▶ **Try it**
Beginning with the line that holds "Task: Go to the Kiểm kê tab", copy each line through the end of the material below, exactly and with no pictures.

▶ **Information**
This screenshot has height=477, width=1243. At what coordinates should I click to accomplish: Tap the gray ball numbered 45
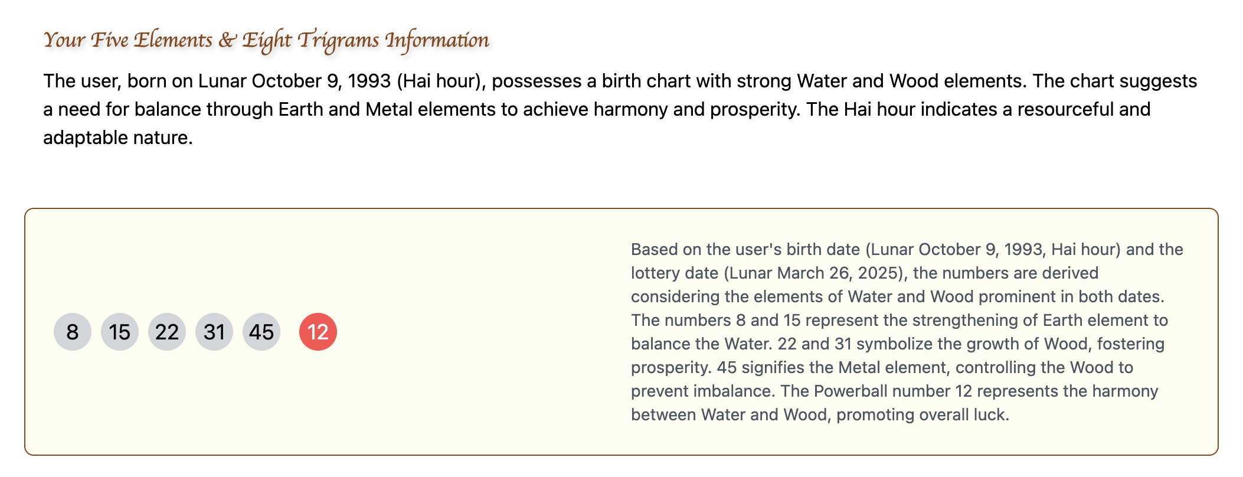pos(261,332)
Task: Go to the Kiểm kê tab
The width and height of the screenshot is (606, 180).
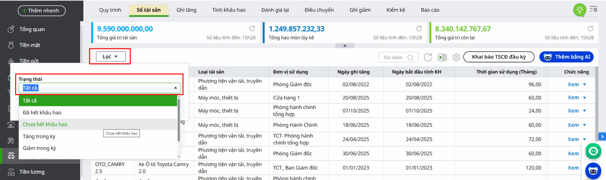Action: 395,10
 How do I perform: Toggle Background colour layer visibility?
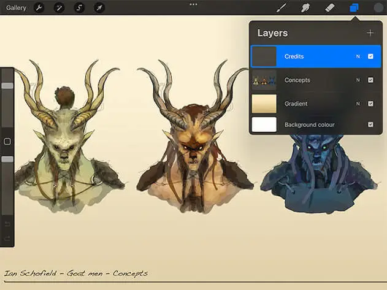(370, 124)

▶ **Solution**
Task: Go to the Kiểm kê tab
The width and height of the screenshot is (606, 180).
Action: 395,10
 How do I perform: Toggle Background colour layer visibility?
(370, 124)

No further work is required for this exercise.